Nor in my experience. I don't think there's any coming back from it. Staying just prolongs the death throes.

How long have you been together? House, kids etc? Because all of that does complicate things. If you're not living together and not together long. Chuck back, he ain't worth it

Fidgety31 · 14/09/2023 20:49

Counselling might help you recognise your own self worth and realise that you have some boundaries that have been crossed …… and then you’ll gain the strength to move on from this low life .
Counsellng will not help you to accept and stay with a cheating deceitful liar .
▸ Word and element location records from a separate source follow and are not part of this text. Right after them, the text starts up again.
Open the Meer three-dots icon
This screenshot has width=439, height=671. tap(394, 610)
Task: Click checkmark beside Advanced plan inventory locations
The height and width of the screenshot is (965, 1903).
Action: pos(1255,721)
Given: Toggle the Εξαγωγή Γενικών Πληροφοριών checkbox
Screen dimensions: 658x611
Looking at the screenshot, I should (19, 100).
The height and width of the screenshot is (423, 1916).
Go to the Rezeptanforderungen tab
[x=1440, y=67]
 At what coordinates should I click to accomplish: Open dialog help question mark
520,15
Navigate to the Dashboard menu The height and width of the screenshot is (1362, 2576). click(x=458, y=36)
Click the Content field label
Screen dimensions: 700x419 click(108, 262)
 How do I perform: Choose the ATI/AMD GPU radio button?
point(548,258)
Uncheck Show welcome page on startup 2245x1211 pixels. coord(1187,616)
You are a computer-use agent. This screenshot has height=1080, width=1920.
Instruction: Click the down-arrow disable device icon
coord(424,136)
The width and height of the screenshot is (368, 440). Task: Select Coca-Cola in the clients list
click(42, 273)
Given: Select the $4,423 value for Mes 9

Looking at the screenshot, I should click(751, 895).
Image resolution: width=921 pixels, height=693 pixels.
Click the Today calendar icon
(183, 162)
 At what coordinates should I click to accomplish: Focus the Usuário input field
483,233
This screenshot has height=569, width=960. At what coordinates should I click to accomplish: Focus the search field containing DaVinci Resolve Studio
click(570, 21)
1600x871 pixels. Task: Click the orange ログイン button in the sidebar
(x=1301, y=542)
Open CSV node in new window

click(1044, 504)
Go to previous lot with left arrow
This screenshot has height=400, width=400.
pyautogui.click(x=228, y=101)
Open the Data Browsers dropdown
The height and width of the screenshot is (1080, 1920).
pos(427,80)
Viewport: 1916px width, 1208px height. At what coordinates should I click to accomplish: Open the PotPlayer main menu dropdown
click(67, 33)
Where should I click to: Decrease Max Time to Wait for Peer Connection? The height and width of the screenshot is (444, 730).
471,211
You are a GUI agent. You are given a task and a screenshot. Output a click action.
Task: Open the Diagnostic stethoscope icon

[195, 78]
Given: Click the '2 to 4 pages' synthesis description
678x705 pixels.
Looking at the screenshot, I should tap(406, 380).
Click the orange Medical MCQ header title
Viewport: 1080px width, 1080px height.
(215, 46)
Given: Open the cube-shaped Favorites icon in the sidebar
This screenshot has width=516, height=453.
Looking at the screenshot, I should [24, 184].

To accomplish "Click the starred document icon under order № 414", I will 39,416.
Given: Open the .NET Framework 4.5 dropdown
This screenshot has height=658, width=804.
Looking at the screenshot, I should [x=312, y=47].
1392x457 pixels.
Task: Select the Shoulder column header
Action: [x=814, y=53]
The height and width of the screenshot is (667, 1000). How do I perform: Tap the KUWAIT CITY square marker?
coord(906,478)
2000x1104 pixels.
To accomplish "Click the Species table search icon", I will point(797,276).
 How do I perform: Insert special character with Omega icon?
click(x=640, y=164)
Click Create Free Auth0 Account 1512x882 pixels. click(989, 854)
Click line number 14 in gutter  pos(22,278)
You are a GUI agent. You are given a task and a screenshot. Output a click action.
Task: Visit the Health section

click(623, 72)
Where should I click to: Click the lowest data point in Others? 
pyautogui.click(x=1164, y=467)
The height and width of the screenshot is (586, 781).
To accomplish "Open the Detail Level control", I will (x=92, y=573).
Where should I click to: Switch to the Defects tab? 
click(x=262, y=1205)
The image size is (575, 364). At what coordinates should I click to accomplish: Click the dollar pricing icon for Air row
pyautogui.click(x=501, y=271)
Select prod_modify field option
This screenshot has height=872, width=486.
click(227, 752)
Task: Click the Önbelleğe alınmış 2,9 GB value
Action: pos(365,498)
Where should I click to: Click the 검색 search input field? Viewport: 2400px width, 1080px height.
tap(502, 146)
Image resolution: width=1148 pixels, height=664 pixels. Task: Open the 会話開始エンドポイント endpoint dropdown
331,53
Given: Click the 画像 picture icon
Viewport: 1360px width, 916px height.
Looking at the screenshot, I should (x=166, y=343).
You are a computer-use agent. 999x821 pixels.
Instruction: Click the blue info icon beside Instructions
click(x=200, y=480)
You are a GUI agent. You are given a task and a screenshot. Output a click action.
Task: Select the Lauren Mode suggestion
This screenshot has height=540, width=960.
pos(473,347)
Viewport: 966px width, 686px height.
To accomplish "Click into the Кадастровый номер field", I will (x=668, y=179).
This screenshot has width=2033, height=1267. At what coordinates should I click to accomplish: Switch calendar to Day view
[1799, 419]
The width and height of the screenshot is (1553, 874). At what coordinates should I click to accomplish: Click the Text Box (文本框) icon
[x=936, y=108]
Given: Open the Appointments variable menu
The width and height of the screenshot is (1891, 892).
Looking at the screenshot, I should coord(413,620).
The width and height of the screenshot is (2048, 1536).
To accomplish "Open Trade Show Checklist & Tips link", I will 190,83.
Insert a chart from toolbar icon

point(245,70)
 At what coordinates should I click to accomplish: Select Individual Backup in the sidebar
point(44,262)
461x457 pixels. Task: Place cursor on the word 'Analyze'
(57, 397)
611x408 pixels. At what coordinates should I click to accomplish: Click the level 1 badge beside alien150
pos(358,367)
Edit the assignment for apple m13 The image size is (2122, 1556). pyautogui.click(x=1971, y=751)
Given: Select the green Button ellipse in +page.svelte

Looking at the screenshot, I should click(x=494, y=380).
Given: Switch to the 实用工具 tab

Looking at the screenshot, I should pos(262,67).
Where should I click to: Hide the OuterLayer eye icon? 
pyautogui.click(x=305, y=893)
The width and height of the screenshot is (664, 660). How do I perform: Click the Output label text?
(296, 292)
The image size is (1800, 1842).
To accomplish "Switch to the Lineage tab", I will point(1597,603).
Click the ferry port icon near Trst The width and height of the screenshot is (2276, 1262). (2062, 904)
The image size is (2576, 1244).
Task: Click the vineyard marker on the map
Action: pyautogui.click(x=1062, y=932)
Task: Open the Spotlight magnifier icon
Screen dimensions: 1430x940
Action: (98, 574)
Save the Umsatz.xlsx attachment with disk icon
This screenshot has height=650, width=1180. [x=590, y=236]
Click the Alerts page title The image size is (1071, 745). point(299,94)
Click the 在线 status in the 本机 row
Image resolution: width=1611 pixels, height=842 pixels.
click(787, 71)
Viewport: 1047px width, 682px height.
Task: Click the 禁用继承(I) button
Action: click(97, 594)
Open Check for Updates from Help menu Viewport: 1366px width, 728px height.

DiddlyDonut · 14/09/2023 22:41

We have a child.
I have a home in my name so no concerns there thankfully. I feel like just selling up and moving as far away as I can 😭

I hurt so much right now.

OP posts:
redastherose · 14/09/2023 22:58

It was a waste of time with my ex. He was sulky and resentful of me talking about it and his general shit behaviour towards me and our kids and the counsellor was as much use a a chocolate fire guard. Basically gave us no guidance and just kept trying to get us to do homework which was pointless because he didn't give a shit, just wanted me to forget about it. However that was probably mostly down to him being a narcissistic prick who liked to think he could do no wrong and hated that someone else apart from me knew he was a cheat and a liar! Should have dumped him straight away rather than trying to mend something that was already too broken!